Extracted records ::
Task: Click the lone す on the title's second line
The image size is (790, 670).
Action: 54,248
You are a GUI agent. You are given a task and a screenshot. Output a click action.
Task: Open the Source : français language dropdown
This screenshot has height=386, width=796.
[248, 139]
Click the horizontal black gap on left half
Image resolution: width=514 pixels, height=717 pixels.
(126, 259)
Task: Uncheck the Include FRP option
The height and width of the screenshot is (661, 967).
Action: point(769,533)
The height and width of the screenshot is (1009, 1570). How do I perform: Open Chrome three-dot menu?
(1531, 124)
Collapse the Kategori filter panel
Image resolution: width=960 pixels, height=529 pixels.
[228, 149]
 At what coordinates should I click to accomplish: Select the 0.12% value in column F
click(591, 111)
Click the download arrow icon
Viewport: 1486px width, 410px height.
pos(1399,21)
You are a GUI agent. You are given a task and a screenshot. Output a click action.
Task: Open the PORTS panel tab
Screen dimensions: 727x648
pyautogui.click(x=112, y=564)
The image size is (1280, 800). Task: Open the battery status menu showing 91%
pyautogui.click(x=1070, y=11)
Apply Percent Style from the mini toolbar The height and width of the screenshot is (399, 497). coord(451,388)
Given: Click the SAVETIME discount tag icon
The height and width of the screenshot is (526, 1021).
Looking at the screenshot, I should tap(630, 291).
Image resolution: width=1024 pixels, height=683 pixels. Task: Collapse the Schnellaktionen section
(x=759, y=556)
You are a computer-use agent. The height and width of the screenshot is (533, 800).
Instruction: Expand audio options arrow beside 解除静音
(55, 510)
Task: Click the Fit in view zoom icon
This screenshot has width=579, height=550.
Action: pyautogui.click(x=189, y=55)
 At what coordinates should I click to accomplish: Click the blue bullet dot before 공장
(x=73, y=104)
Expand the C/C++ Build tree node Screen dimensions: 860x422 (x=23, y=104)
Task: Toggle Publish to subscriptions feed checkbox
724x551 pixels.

What to work on ::
Exactly how many lines in the material above mention the word "panel"? Give the number and nothing besides.

Problem solution ::
2